Litter and litter carbon input to the forest streams also showed two peaks with critical periods, and the maximum and minimum values were observed in the late growing season and seasonal snowmelt season, respectively. A reasonable explanation is that seasonal climate change controls the plant rhythm and in turn dominates the seasonal dynamics of litterfall in mountain forests and riparian vegetation. Two peaks of litterfall in the subalpine forest have been observed in the early and late growing seasons [15,53]. The litterfall peak that occurs in the early growing season contributes to the abnormal litter due to windstorms harming young leaves, while the maximum litterfall peak in the late growing season contributes mainly to the plant rhythm due to plant leaf senescence and falling in autumn [52]. Consequently, higher litter input to the forest streams was observed in the later growing season and early growing season. Correspondingly, lower litterfall was accompanied by lower litter input in the snowmelt season. Meanwhile, stream characteristics are often regulated by seasonal precipitation and then influence the seasonal dynamic pattern of litter input. Heavier rainfall can increase the velocity and width of stream flow, leading to more forest floor litter input to the forest stream. Johnson and Jones (2001) have revealed that the stream water level is a limiting factor for the interception and transformation of elements, and more litter can be inputted to the forest stream when the stream water level rises [54]. Briefly, the litter input to forest streams is affected by seasonal climate change, stream characteristics and plant growth rhythms.

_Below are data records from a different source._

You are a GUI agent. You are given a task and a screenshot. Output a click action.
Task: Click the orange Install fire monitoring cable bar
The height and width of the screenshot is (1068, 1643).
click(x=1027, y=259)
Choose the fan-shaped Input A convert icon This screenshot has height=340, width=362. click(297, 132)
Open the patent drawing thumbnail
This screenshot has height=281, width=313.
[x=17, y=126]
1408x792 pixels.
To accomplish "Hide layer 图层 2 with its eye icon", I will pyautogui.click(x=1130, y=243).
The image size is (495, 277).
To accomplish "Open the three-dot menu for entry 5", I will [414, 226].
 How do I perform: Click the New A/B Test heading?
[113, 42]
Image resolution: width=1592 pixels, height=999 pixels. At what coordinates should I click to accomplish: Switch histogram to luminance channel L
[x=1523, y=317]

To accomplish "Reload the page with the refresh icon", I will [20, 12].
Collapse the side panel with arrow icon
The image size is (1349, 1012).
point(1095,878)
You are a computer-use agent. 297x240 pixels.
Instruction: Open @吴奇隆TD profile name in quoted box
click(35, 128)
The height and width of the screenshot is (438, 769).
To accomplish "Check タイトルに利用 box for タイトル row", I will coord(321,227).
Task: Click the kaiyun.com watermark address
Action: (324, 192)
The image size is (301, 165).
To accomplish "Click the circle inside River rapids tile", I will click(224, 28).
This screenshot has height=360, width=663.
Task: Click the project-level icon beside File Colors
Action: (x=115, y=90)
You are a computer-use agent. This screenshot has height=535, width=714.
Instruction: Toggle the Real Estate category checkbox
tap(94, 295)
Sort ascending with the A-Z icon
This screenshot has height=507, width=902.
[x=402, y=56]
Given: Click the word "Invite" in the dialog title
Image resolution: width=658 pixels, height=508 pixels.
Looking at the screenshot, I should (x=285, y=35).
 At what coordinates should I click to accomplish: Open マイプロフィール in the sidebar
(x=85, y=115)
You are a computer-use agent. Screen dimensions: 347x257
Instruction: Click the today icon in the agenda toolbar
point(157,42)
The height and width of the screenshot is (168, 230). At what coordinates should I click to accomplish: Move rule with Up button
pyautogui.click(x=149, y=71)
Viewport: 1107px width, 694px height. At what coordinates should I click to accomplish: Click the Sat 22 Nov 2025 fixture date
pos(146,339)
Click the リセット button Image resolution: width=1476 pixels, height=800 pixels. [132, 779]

4.2. Seasonal Dynamics of Litter and Carbon Output from Subalpine Forest Streams

The annual litter output from the investigated subalpine forest streams varied from 0.02 to 22.30 g m−2, and the average value was 0.56 g m−2 for the investigated streams during this one-year investigation. Correspondingly, the annual litter carbon output varied from 0.01 to 1.51 mg m−2, and the average value was 0.16 mg m−2. In theory, the litter and litter carbon output from the streams depend mainly on three pathways. Firstly, the stocks of litter in the stream ecosystem determine the output from the streams. In other words, the higher the reserves of litter in the streams, the higher the litter and litter outputs from the streams, implying that the litter and litter input to the streams manipulate the litter outputs from the streams [3,15,30]. Secondly, the decomposition and deposition of plant litter in the stream largely regulate the output of litter. For instance, Yue et al. (2016) have found that plant litter incubated in the subalpine forest streams decomposes completely after two years [7]. Our sediment data at the bottom of the streams (unpublished) showed that more than 95% of the litter was locked in the stream floor as sediments: the more litter that is stored in the form of sediment, the less the output of litter from the forest streams, leading to a lower carbon output. The significantly negative relationships found between litter and litter carbon output and sediment depth in this study were consistent with this (Table 3). Thirdly, litter loss in deeper streams was generally significantly higher for a specific litter species [7,55]. Given these cases, stream characteristics, particularly the sediment depth and flow velocity, also play key roles in regulating litter carbon output [30]. For example, Bilby et al. (2003) also found that as stream width increased from 5 m to 15 m, the water velocity also increased; as the litter carbon captured by falling wood dropped by 80%, more carbon was outputted from the streams in the study of the Coastal Pacific Northwest of the United States [56]. The positive relationship between litter output and water level and flow velocity in this study was consistent with their results. Overall, forest streams are key bonds of biological matter linkage between mountain forest ecosystems and downstream.
In aquatic habitats, contrary to our expectation, the litter and its carbon output from the forest streams also presented similar seasonal patterns to those of the input. The results can be explained by the following reasons. On the one hand, the factors influencing litter carbon input to streams also modulate litter carbon output from the streams. For example, the peak and nadir values of litter carbon output are also observed in the later growing season and snow melting season, respectively. On the other hand, stream characteristics also play key roles in manipulating the output of litter and litter carbon from the streams, and these characteristics are always regulated by seasonal precipitation and plant rhythm. In this study, the highest values of litter carbon output from the forest streams were observed in the later growing season, owing to the higher flow velocity and litterfall peak in this period, while the lower flow rate, together with less litter production in the snow-covered period, might contribute more to the occurrence of the lowest values during the snowmelt season. Seasonal precipitation, together with seasonal melting of snow cover, dominates the periodic fluctuations in the depth, velocity, and width of forest streams and determines the seasonal dynamics of litter and litter carbon output from the streams. The forest streams act as the source of litter and litter carbon in the butted river, and the output dynamics are complexly regulated by the sink of litter and litter carbon in the streams and the stream characteristics, as affected by seasonal precipitation.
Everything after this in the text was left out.